The network is not invisible
- Insurmountable physical limits: The speed of light in glass fiber is roughly 30% slower than in a vacuum, imposing an unbreakable minimum latency floor.
- The serialization tax: Translating in-memory data structures to textual formats like JSON consumes CPU and adds significant latency compared to binary protocols.
- The distributed N+1 anti-pattern: Designing conversational rather than transactional APIs across microservices exponentially multiplies network RTT.
In local development, the network is an abstract concept. Everything responds in fractions of a millisecond. We make local database queries in Docker containers and connect services via local sockets with the illusion that transport is free. However, the moment our software is deployed to production—across multiple availability zones, cloud regions, or microservice architectures—physical reality reclaims its place.
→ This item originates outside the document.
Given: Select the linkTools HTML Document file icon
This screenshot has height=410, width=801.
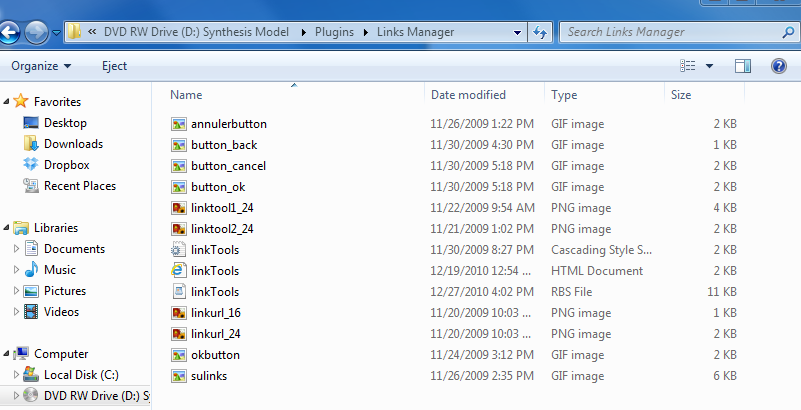Looking at the screenshot, I should (x=178, y=271).
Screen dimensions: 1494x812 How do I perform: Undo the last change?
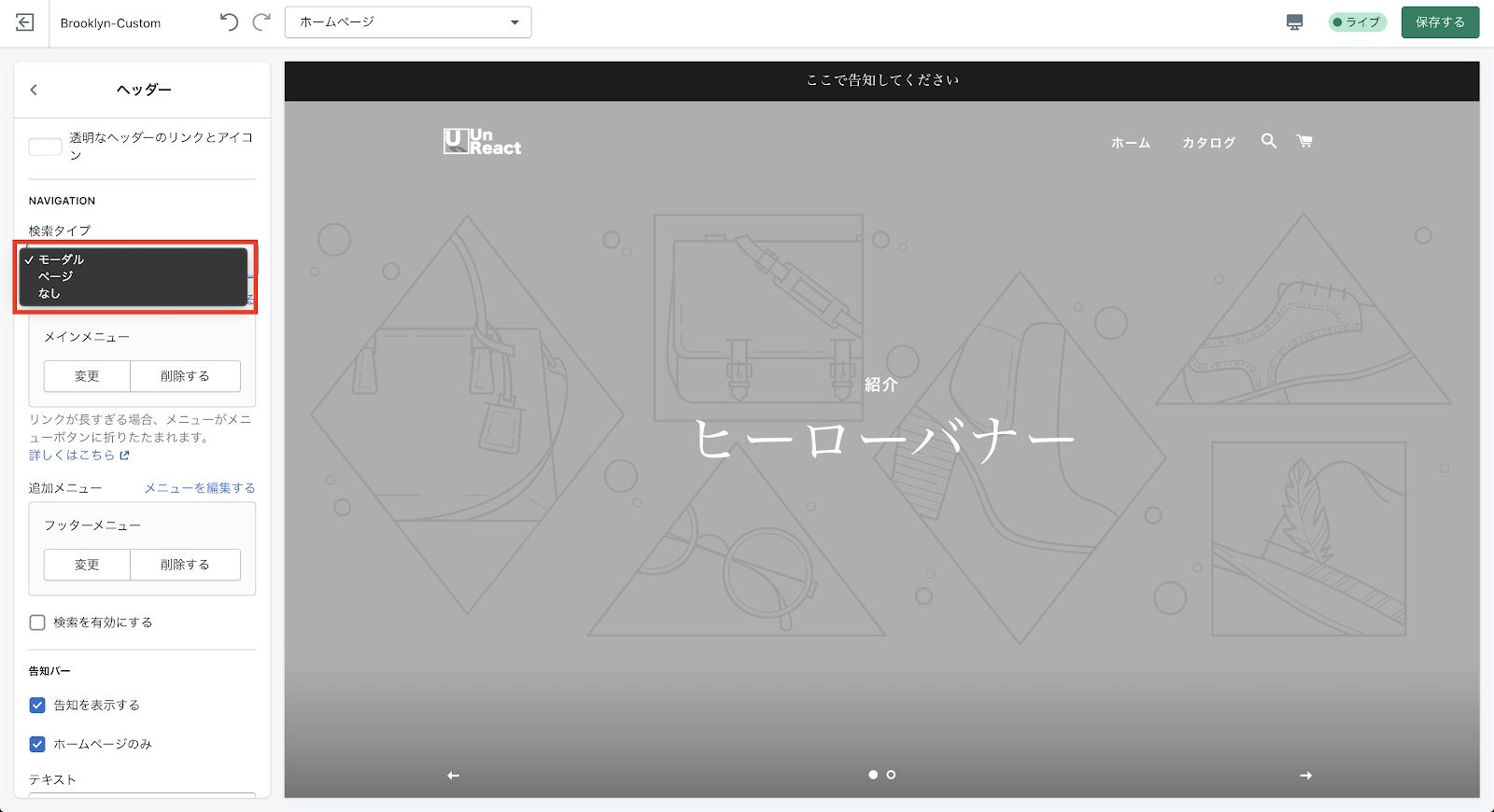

The network is not transparent. It has costs, physical limits dictated by relativistic physics, and an economic penalty in terms of computational capacity. Ignoring these truths is the most common cause of performance degradation and catastrophic failures in modern systems.
Transparent Network Bias and False Expectations
In 1994, L. Peter Deutsch and other engineers at Sun Microsystems formulated the famous fallacies of distributed computing. The first and most destructive of these is: “The latency is zero”.
When a monolithic system is broken down into microservices, in-memory function calls (which take nanoseconds) are replaced by TCP/IP network requests. Even within the same AWS region, a network round-trip time (RTT) rarely drops below 1 to 2 milliseconds. If resolving a single user transaction requires chaining five calls to independent microservices sequentially, we have introduced a base delay of 10 milliseconds of pure network transit, without counting CPU execution or database queries.
This phenomenon is drastically aggravated when microservices communicate chaotically or without a clear aggregation model, leading to the distributed N+1 anti-pattern. If we make an HTTP call for each product to get its inventory status when rendering a list of 50 products on a page, we perform 50 round-trips. At 2ms per trip, the aggregated latency will be 100ms in network transit alone, destroying the user experience.
The Physics of Fiber Optics: Why the Speed of Light Doesn’t Scale
It is often assumed that with better cables or more bandwidth, latency will eventually disappear, ignoring the physical limits illustrated by the classic latency numbers every programmer should know. This runs directly against Einstein’s theory of special relativity.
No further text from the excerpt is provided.